Why McDonald's employees are suing the fast-food chain

From ripped-off kiddie characters shrouding its past to a recent $26 million settlement over complaints of cheating workers out of wages (via NPR), McDonald's is no stranger to scandals and lawsuits in its decades-long history. But its latest wave of allegations are related to a brand-new set of concerns caused by the COVID-19 outbreak.

On May 19, two sets of complaints were filed in California and Illinois, each with similar charges being leveled at the corporation (via The Mercury News). The West Coast accusers, from Los Angeles, Monterey Park, and San Jose, "filed with the California Labor & Workforce Development Agency and CAL/OSHA," allowing McDonald's a window of 33 days to make corrections — if not, the company could be sued by California or the workers themselves "for each violation committed against each employee."

The problem, they say, is that the fast-food outlet continued "engaging in a pattern of behavior" wherein employees were not properly protected in the face of COVID-19, leading to unsafe conditions (via Law360). According to The Mercury News, those alleged behaviors include employees not being notified that co-workers had shown symptoms of or had been diagnosed with the virus, which then spread to others.

> **ACTIVITY**: Continue the article about the McDonald's workers' COVID-19 lawsuits, starting right after its last sentence. None of the material after this point is needed.

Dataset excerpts
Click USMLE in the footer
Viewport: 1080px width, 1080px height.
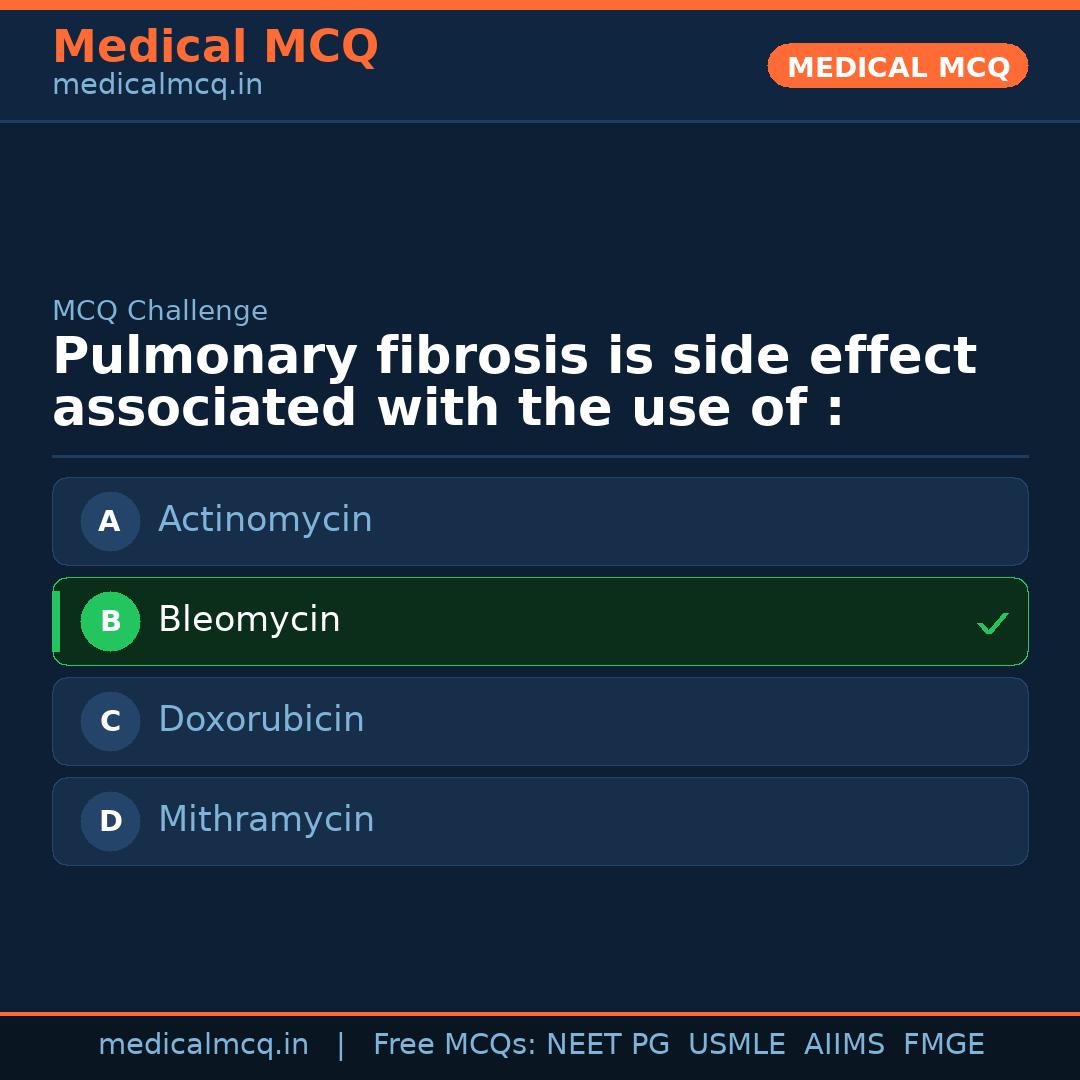coord(736,1045)
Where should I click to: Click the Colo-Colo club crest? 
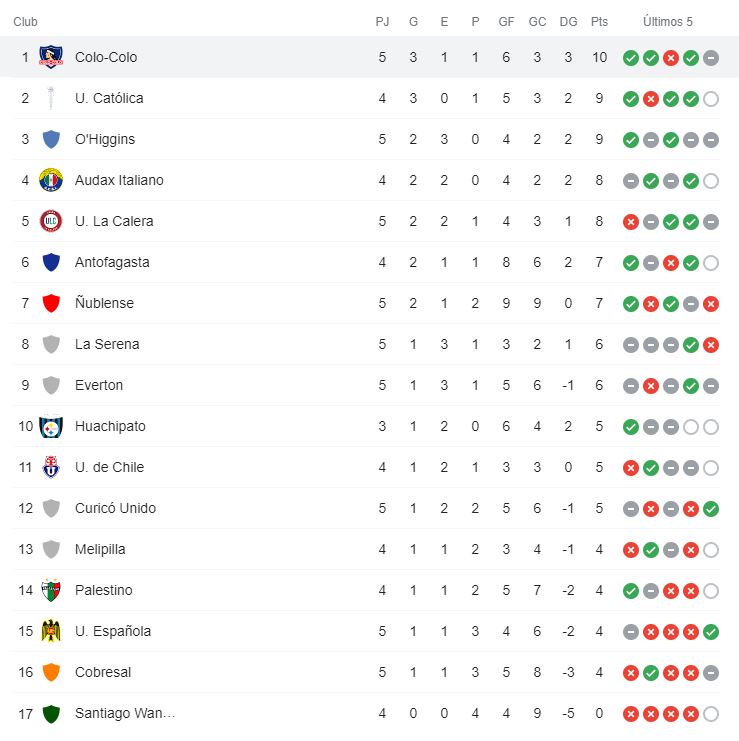coord(51,57)
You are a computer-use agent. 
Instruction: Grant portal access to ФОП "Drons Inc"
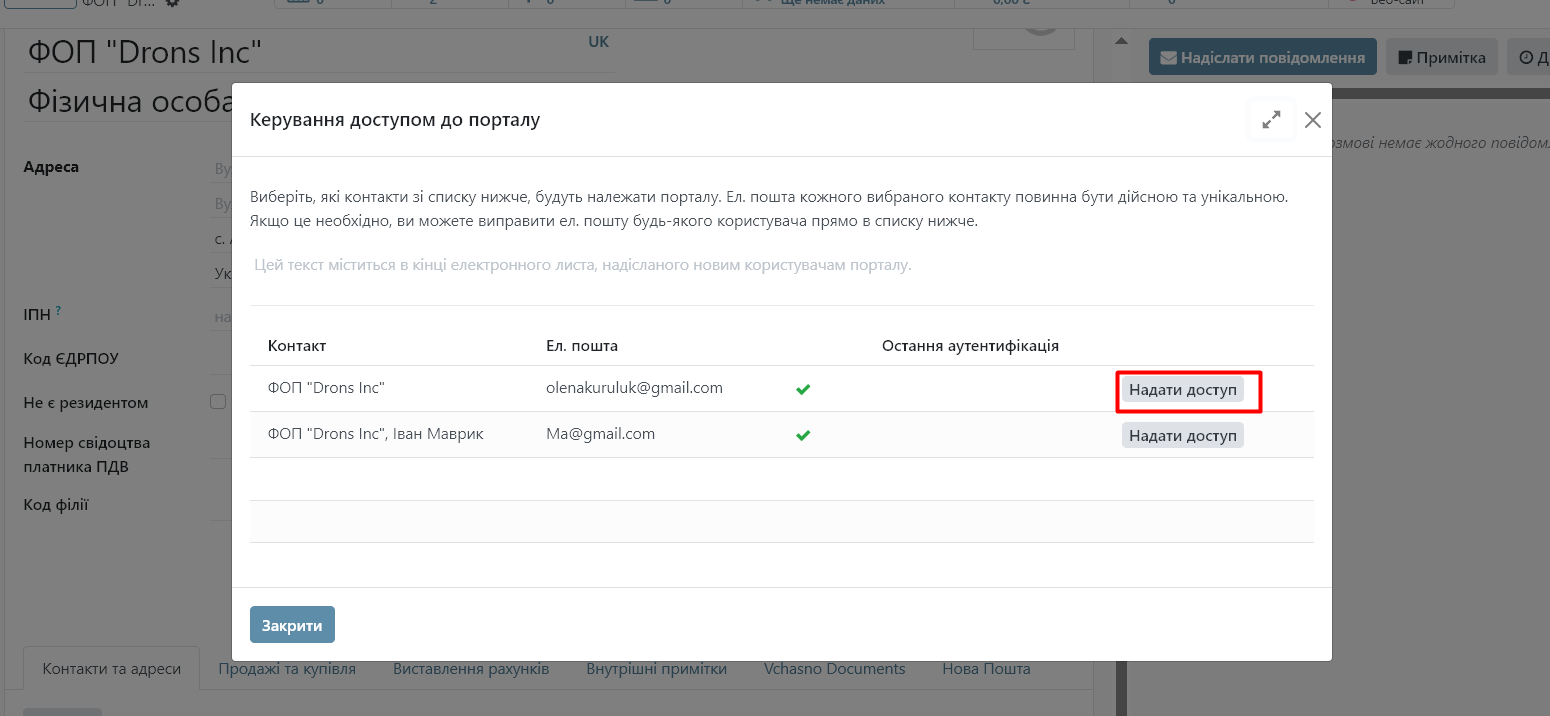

> **RESULT OF THIS EXERCISE**:
Behind the Chicago lawsuit against McDonald's

While the California charges give McDonald's time for corrections, five employees in Chicago upped the ante with a class-action lawsuit for "failing to adopt government safety guidance on COVID-19 and endangering employees and their families" (via Reuters). In addition to not informing co-workers about an ill employee, the company is also accused of not supplying sufficient hand sanitizer, face masks, and gloves for staff.

The Hill notes that the accusers are requesting an injunction from the Illinois state court to prohibit employees from reusing masks, require face masks for customers, and force the company to inform staff of any positive COVID-19 cases among co-workers. Furthermore, the employees charge that they've not "received training on how to protect themselves or customers," while cramped workspaces like kitchens "make it nearly impossible to practice social distancing" (via CNBC).

As Restaurant Dive reports, McDonald's recently penned a 59-page guide to reopening stores in the wake of COVID-based lockdowns, with "a new nationwide standard on employee training," and the company denies wrongdoing.

McDonald's USA said in a statement excerpted in The Hill, "Crew and managers are the heart and soul of the restaurants in which they work, and their safety and well-being is a top priority that guides our decision making .... These include wellness checks, protective barriers, adhering to social distancing guidelines for customers and crew, using gloves and masks, increasing the frequency of hand washing, and moving to contactless operations."